Guatemala City...5 May, 2000
Guatemalan Congress Approves New AIDS Law
By Richard Stern
The Guatemalan National Assembly has approved a new law which guarantees
the basic rights of People Living with AIDS. The law passed unanimously
May 3rd, and includes a provision guaranteeing Guatemalans Living with
AIDS the right to adequate medical treatment "including access to
Anti-Retroviral medications."
At present, only 15 percent of approximately 3,000 Guatemalans living with
AIDS have access to these medications. The law would create a legal avenue
for the 85 percent or nearly 2500 who do not to file a legal case against
the government if it fails to act to enforce the law, and provide them with
the medications they need.
The law also includes provisions prohibiting discrimination against People
with AIDS and establishing improved programs aimed at prevention.

***

** What you should do **
Please copy the article on Guatemala's AIDS law word for word, from "Guatemala City...5 May, 2000" to "medications they need.".

(Pixel coordinate grounding data)
***

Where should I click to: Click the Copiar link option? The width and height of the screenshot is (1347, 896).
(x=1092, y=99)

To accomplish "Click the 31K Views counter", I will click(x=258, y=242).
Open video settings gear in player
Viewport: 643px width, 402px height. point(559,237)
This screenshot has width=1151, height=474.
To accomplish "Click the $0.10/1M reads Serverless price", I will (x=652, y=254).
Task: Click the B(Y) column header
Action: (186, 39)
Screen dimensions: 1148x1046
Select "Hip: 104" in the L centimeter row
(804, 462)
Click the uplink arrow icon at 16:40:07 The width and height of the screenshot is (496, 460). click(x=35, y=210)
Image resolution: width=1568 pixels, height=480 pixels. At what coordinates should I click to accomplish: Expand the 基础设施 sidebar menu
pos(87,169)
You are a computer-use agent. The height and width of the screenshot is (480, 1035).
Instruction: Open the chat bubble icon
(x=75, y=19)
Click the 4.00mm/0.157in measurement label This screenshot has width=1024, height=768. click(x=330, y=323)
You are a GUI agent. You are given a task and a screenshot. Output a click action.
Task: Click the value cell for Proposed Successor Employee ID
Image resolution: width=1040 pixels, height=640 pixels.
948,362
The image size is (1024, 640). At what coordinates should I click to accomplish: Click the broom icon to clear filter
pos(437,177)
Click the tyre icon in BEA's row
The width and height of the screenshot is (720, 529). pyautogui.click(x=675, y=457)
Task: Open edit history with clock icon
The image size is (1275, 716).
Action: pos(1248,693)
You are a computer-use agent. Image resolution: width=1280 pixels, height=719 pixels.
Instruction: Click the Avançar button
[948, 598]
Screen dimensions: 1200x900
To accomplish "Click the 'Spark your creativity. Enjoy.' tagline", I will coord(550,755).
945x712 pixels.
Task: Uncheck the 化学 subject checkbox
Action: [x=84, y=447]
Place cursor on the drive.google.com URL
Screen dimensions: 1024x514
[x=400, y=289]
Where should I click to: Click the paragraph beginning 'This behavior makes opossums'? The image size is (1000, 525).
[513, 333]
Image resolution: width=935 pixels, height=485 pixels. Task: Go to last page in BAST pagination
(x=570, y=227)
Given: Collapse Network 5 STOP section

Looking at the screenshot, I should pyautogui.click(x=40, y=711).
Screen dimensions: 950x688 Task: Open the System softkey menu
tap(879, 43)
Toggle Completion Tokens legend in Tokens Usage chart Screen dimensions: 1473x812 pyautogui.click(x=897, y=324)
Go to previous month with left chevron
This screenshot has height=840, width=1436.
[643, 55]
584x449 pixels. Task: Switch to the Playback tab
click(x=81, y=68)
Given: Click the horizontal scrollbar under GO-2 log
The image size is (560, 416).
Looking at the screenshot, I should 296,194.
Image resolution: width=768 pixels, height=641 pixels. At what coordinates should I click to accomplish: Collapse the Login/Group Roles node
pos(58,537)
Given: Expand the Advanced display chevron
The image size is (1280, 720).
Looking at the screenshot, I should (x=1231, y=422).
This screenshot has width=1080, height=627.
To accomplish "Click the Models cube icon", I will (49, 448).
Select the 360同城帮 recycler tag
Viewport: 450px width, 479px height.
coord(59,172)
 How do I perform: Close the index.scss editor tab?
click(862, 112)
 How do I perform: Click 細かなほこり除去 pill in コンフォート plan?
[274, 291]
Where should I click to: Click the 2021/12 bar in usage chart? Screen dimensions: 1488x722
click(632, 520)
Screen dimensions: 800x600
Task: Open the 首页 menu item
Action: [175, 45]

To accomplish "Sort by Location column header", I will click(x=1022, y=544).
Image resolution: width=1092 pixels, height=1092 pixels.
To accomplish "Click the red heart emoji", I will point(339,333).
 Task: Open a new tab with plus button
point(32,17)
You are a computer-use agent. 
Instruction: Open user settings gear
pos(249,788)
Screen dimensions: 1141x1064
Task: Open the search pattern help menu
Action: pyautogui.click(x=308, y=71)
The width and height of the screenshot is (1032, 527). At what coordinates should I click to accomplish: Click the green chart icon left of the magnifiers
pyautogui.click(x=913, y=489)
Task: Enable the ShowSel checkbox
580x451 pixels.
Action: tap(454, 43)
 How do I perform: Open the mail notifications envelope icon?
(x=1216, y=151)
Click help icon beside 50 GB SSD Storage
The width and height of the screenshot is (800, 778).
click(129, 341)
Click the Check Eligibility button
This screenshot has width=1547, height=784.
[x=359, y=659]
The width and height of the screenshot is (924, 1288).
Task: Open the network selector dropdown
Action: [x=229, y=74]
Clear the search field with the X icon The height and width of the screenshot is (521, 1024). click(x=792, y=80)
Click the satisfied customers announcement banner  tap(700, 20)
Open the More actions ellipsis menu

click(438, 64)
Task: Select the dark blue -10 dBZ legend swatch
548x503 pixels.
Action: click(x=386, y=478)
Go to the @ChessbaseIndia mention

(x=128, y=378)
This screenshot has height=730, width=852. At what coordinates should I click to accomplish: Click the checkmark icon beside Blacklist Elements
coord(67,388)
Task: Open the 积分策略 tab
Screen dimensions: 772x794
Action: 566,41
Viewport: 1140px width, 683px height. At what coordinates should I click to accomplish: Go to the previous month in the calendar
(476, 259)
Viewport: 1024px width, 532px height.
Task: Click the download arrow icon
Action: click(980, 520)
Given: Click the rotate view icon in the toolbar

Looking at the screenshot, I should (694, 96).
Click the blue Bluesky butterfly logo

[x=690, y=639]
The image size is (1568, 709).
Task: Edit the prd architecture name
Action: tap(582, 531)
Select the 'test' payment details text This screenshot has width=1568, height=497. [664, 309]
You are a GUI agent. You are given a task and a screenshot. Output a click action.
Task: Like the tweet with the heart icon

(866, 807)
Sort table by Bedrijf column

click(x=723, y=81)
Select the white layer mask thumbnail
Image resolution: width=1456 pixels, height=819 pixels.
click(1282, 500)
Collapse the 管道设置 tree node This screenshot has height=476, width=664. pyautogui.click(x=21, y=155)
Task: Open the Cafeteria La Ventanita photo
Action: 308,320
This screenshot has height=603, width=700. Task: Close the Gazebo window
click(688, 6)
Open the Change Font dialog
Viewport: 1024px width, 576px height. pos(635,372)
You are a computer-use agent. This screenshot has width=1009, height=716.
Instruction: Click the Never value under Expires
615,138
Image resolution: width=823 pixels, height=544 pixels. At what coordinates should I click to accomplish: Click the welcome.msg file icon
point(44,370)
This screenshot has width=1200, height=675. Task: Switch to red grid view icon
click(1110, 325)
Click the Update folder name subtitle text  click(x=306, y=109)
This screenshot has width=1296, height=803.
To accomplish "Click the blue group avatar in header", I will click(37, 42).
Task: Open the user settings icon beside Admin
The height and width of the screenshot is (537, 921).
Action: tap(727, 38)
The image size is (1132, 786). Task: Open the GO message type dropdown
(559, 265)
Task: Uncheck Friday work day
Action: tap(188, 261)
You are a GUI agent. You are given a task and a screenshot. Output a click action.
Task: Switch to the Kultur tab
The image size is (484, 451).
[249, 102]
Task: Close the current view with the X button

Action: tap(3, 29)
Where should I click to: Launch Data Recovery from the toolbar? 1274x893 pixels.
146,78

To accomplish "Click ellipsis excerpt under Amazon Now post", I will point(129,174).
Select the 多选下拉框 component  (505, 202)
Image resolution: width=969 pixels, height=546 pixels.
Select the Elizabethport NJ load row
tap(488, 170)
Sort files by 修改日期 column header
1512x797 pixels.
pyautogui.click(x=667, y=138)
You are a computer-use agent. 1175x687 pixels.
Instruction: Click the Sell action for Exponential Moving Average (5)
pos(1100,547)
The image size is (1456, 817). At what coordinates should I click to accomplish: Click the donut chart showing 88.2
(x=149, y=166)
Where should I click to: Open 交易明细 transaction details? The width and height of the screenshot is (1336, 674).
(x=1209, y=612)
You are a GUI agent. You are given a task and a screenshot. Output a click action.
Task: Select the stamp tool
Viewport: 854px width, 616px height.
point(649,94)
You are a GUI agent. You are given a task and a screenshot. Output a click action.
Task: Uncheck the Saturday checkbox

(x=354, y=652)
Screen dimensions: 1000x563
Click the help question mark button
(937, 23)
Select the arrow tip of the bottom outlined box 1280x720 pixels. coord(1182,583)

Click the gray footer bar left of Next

***

** Final answer **
Guatemala City...5 May, 2000
Guatemalan Congress Approves New AIDS Law
By Richard Stern
The Guatemalan National Assembly has approved a new law which guarantees
the basic rights of People Living with AIDS. The law passed unanimously
May 3rd, and includes a provision guaranteeing Guatemalans Living with
AIDS the right to adequate medical treatment "including access to
Anti-Retroviral medications."
At present, only 15 percent of approximately 3,000 Guatemalans living with
AIDS have access to these medications. The law would create a legal avenue
for the 85 percent or nearly 2500 who do not to file a legal case against
the government if it fails to act to enforce the law, and provide them with
the medications they need.